In the diocese the institute found an unexpectedly eager partner. Bishop Garcia publicly endorsed the M.B.C.P. proposal and called on his priests and pastors to get their parishioners involved. He also allowed representatives of the Romero Institute to speak after Masses, an action that the institute’s deputy director Daniel Paul Nelson believes allowed them to reach some 30,000 of the 40,000 Catholics attending Masses in Monterey on any given weekend.
Almost 6,000 Catholics ended up signing individual letters of support for the M.B.C.P., which were then presented to the Monterey County Board of Supervisors by Mr. Hoy at a public hearing. The county went on to accept the proposal as did almost every other local jurisdiction. Of the 270,000 ratepayers now in the M.B.C.P., Mr. Nelson estimates that 120,000 to 145,000 came on board as a result of the action of motivated Catholics.
A major takeaway for the diocese has been the value of giving people in the pews the opportunity to get involved. “When this came along our parishioners said, ‘Yes, this is what I’ve been waiting for,’” Mr. Hoy remarks. “They had this desire to respond to Pope Francis; they saw that he was speaking the truth.”
Working with the Romero Institute has brought other benefits as well, including a relationship with the energy efficiency firm MYNT Systems. Building by building, MYNT has evaluated the energy use of the diocese and made recommendations that the diocese has been quick to implement. Parishes are beginning to install solar panels, as well.
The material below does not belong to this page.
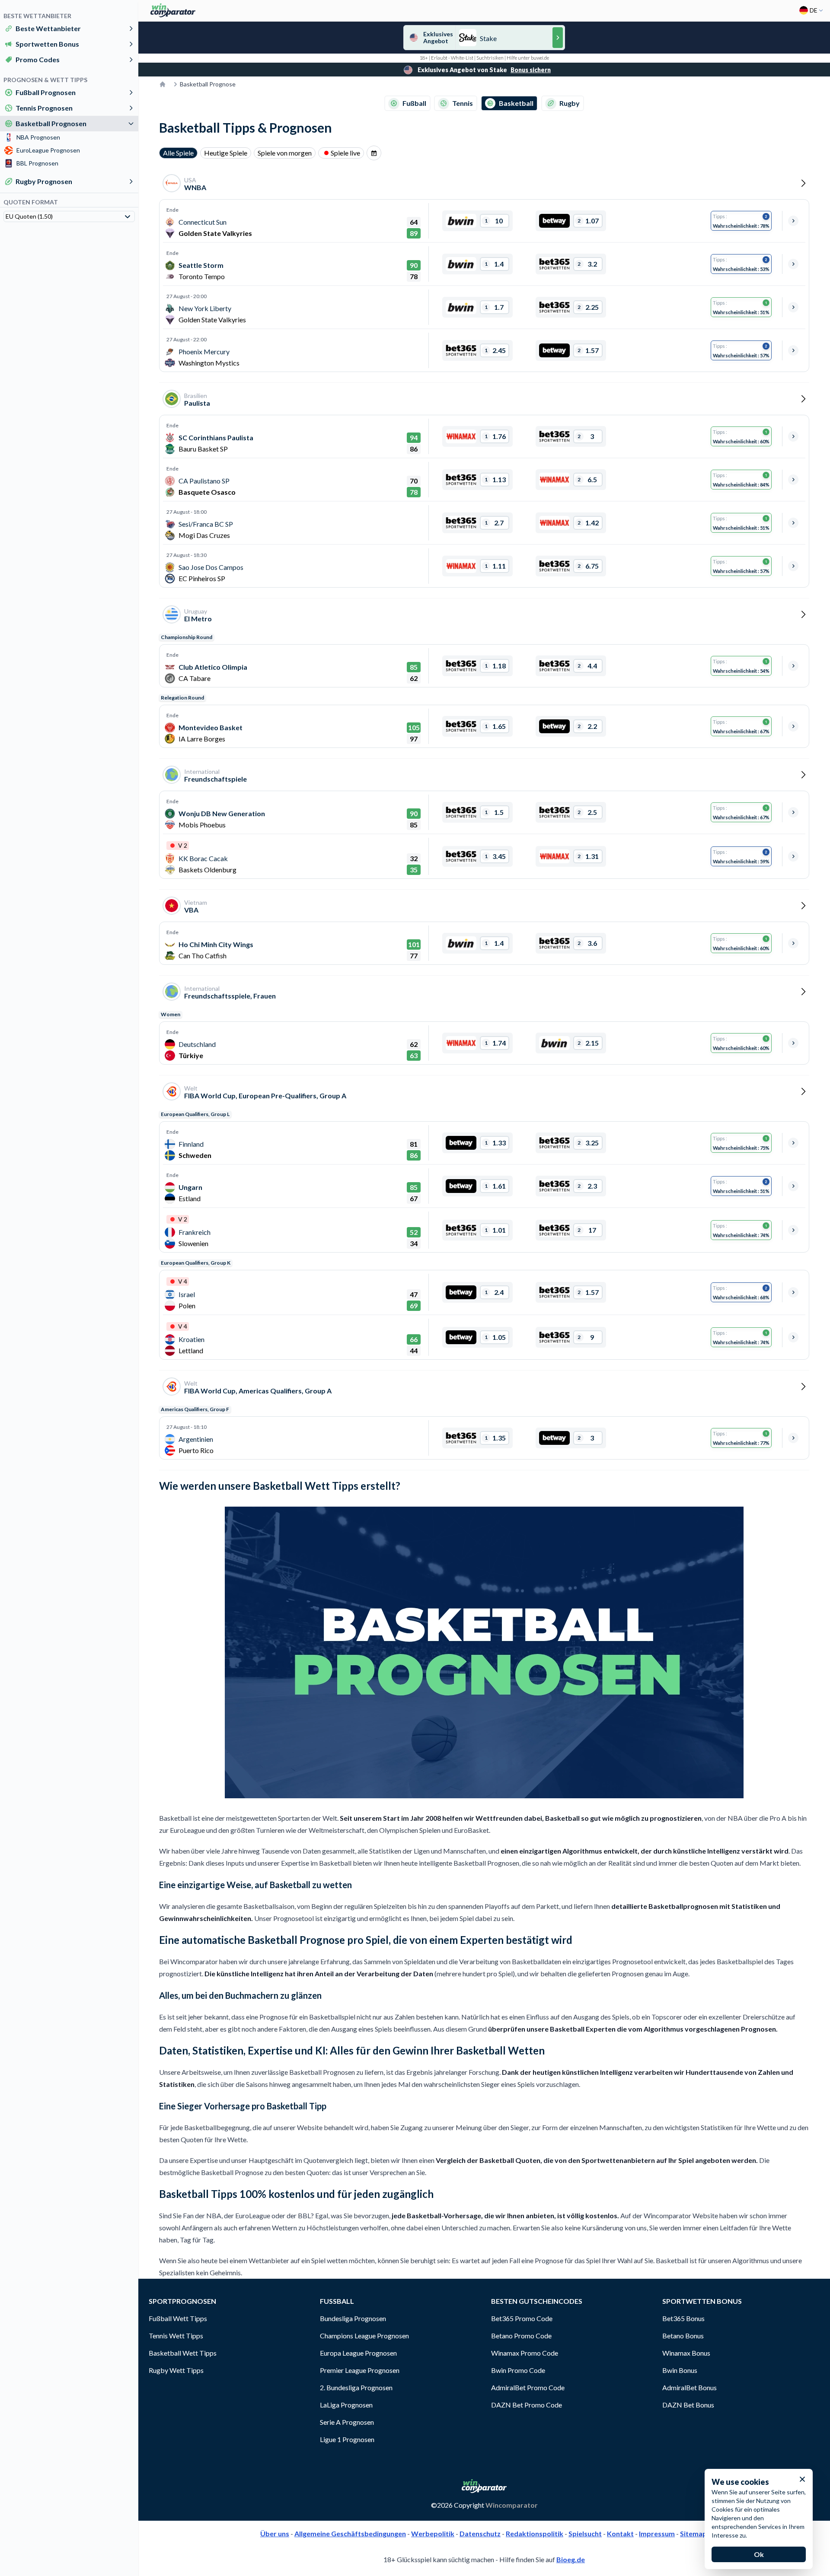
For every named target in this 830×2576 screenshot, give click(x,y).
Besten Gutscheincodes (536, 2301)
Bishop Garcia’s hope is that eventually every diocesan building will be solar-powered, a move that could save the diocese millions of dollars.
The biggest takeaway of all might be that Catholic dioceses can make a huge difference in their local communities on issues beyond the standard topics of religious freedom, sexual ethics or the sanctity of life.
Bishop Garcia suggests a slight recasting of that characterization. “This is a life issue,” he told me this week. “It’s our life. We want to survive here.”